[Saved data entries]
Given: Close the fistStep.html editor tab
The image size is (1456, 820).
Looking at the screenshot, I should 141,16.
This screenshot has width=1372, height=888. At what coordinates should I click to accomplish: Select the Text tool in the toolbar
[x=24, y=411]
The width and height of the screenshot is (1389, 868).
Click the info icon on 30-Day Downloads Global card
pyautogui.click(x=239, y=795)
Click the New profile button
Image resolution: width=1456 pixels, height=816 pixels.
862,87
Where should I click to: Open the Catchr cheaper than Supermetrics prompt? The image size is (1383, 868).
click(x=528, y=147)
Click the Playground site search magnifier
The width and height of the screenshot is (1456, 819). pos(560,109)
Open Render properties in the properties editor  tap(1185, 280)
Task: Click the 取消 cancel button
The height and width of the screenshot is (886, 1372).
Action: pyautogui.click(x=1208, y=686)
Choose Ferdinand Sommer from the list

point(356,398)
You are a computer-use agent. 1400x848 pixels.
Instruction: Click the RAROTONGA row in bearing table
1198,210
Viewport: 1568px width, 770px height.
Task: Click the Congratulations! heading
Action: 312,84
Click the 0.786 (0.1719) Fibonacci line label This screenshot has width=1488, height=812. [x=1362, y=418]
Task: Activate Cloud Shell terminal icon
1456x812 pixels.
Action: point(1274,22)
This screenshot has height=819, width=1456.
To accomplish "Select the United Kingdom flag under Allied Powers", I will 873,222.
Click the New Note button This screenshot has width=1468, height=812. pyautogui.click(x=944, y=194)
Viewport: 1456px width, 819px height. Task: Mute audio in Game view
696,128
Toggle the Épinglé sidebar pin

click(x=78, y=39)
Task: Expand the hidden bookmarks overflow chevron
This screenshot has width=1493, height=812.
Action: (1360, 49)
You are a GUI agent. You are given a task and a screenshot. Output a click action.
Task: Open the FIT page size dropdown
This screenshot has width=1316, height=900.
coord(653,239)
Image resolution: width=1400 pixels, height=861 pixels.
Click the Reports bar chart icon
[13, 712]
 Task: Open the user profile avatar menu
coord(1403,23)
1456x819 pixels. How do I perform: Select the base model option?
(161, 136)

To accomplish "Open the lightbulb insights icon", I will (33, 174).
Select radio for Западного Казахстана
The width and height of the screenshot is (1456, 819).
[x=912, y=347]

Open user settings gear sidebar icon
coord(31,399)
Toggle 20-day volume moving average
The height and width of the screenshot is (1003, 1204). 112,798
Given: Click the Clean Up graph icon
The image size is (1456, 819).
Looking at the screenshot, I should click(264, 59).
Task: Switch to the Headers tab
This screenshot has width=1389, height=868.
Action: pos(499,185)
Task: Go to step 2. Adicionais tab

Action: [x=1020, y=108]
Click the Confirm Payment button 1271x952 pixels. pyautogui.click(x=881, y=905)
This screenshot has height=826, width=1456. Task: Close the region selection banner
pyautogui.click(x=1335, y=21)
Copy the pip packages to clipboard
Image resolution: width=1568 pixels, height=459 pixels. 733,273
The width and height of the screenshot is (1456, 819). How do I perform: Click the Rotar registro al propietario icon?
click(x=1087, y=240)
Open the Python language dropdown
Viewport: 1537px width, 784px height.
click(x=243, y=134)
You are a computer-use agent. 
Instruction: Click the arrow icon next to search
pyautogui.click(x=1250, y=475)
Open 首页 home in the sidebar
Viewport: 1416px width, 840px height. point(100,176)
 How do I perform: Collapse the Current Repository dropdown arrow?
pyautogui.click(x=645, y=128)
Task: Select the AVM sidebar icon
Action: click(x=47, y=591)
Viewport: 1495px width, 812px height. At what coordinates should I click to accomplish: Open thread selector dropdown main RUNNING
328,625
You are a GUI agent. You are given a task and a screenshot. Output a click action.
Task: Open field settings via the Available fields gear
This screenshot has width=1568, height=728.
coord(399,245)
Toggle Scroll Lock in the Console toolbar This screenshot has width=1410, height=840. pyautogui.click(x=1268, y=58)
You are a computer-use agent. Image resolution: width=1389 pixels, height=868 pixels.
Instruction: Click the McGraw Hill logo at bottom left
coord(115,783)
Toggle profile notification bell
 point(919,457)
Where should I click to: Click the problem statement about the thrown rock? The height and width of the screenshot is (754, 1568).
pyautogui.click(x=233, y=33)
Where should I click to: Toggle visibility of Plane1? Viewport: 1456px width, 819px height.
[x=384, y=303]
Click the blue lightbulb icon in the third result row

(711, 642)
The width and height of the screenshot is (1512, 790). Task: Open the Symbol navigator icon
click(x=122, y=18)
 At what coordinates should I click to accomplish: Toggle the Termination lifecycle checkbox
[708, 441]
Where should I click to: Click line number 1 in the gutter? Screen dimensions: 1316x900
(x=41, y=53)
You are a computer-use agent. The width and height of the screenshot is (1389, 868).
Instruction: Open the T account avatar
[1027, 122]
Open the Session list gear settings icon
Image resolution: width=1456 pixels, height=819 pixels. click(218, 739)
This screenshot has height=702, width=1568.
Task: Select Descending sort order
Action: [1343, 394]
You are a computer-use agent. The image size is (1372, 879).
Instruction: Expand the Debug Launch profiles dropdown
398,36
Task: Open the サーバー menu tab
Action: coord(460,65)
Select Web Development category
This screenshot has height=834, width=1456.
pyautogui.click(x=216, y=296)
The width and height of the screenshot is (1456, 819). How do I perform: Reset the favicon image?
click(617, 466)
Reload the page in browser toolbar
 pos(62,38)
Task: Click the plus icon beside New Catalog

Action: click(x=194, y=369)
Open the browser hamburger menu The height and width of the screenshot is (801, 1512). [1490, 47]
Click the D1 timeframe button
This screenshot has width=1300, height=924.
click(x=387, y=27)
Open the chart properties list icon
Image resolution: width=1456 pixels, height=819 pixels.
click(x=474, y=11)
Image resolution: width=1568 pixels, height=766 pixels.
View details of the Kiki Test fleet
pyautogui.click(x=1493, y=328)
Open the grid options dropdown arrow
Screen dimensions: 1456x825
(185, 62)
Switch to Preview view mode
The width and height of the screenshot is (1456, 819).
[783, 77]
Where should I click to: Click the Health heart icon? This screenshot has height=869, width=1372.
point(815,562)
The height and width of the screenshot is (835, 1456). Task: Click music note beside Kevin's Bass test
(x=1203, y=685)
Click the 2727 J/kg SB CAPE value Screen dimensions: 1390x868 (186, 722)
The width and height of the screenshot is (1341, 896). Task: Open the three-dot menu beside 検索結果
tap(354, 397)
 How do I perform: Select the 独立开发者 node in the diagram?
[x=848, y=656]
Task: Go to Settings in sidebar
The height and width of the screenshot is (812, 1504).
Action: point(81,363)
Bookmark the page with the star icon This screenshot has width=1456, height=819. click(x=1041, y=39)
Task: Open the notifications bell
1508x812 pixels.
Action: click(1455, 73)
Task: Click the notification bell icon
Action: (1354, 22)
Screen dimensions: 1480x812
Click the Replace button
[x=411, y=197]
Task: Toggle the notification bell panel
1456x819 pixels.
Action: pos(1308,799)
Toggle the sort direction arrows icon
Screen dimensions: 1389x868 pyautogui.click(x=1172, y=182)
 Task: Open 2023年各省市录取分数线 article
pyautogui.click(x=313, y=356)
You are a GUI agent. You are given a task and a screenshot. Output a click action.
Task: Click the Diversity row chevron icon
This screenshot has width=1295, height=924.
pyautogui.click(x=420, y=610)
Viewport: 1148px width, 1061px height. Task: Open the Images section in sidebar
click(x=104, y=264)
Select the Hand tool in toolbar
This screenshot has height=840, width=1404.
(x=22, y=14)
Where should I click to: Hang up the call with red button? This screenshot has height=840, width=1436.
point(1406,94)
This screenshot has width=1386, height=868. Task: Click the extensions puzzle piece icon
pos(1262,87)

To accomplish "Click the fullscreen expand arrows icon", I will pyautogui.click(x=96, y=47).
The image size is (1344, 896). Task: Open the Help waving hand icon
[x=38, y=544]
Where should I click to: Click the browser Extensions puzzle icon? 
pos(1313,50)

## What to work on
Only the lines from the one with "The width and height of the screenshot is (1341, 896)." through the end of the data belong in the answer, each reproduced exactly.

## Solution to the exercise
The width and height of the screenshot is (1341, 896). Task: Open the three-dot menu beside 検索結果
tap(354, 397)
 How do I perform: Select the 独立开发者 node in the diagram?
[x=848, y=656]
Task: Go to Settings in sidebar
The height and width of the screenshot is (812, 1504).
Action: point(81,363)
Bookmark the page with the star icon This screenshot has width=1456, height=819. click(x=1041, y=39)
Task: Open the notifications bell
1508x812 pixels.
Action: click(1455, 73)
Task: Click the notification bell icon
Action: (1354, 22)
Screen dimensions: 1480x812
Click the Replace button
[x=411, y=197]
Task: Toggle the notification bell panel
1456x819 pixels.
Action: pos(1308,799)
Toggle the sort direction arrows icon
Screen dimensions: 1389x868 pyautogui.click(x=1172, y=182)
 Task: Open 2023年各省市录取分数线 article
pyautogui.click(x=313, y=356)
You are a GUI agent. You are given a task and a screenshot. Output a click action.
Task: Click the Diversity row chevron icon
This screenshot has width=1295, height=924.
pyautogui.click(x=420, y=610)
Viewport: 1148px width, 1061px height. Task: Open the Images section in sidebar
click(x=104, y=264)
Select the Hand tool in toolbar
This screenshot has height=840, width=1404.
(x=22, y=14)
Where should I click to: Hang up the call with red button? This screenshot has height=840, width=1436.
point(1406,94)
This screenshot has width=1386, height=868. Task: Click the extensions puzzle piece icon
pos(1262,87)

To accomplish "Click the fullscreen expand arrows icon", I will pyautogui.click(x=96, y=47).
The image size is (1344, 896). Task: Open the Help waving hand icon
[x=38, y=544]
Where should I click to: Click the browser Extensions puzzle icon? 
pos(1313,50)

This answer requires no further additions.